[[ Given entries, beginning ]]
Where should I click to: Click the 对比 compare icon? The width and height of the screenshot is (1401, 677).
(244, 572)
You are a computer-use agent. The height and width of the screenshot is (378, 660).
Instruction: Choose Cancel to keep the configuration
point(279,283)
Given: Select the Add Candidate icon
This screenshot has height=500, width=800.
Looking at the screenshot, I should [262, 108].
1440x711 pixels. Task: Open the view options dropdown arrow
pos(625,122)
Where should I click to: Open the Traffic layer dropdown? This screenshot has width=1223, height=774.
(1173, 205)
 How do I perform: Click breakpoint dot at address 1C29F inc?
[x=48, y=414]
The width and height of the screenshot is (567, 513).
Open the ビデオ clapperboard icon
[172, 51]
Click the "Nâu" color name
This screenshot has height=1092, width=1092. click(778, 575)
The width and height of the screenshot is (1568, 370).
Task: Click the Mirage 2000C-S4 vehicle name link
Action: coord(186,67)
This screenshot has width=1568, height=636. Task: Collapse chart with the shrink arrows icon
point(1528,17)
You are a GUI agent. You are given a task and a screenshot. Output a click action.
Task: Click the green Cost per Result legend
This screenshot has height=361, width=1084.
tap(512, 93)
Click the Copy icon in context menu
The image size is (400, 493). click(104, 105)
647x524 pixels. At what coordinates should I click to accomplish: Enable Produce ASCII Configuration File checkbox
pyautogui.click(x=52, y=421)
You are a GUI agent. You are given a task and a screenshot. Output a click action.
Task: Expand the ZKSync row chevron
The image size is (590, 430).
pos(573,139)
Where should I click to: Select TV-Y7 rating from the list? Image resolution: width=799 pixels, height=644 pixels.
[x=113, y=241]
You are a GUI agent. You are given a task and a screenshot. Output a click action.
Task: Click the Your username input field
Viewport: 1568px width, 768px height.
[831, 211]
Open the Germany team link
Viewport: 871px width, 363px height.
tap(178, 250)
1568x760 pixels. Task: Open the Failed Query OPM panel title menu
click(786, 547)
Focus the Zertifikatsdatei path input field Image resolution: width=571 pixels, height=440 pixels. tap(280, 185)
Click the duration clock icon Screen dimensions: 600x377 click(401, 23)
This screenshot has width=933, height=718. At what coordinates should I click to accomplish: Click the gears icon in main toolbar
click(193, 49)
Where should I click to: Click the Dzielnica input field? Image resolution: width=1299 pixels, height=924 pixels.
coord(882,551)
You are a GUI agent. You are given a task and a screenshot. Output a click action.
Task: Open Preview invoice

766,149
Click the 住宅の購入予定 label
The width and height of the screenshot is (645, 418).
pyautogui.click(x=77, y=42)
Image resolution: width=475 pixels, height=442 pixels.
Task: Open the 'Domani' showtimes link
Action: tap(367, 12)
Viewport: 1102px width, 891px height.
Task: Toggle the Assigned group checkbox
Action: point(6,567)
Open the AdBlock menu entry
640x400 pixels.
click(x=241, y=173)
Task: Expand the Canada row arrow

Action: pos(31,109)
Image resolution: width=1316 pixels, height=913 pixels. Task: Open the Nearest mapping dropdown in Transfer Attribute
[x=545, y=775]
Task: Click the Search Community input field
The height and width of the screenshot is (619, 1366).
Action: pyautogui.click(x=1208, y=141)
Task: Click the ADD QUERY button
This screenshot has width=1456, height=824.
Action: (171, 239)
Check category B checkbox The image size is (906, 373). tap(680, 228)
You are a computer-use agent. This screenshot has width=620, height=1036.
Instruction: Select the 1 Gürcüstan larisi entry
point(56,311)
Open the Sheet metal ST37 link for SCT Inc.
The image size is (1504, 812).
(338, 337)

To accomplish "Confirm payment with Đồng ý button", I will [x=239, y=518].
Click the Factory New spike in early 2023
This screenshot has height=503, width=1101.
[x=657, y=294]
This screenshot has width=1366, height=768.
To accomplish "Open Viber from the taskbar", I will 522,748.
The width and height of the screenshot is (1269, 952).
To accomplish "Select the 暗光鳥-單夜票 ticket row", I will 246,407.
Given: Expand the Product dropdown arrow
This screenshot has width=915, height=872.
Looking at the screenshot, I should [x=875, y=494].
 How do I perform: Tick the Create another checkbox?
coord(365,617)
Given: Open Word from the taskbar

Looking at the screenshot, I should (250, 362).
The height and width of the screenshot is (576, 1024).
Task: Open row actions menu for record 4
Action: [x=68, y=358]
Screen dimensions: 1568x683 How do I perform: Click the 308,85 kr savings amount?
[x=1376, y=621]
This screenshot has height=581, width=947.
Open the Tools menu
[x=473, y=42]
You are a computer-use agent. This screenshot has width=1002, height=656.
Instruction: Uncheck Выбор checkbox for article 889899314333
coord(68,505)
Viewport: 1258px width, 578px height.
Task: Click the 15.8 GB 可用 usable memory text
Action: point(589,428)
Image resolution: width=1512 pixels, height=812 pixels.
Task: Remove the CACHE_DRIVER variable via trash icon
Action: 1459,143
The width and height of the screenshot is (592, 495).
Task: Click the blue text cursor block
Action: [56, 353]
[[ Given entries, end ]]
» **Aim of the task**: From the data, pick out every line that includes "button".

» **Task response**:
Task: Click the ADD QUERY button
To accomplish "Confirm payment with Đồng ý button", I will [x=239, y=518].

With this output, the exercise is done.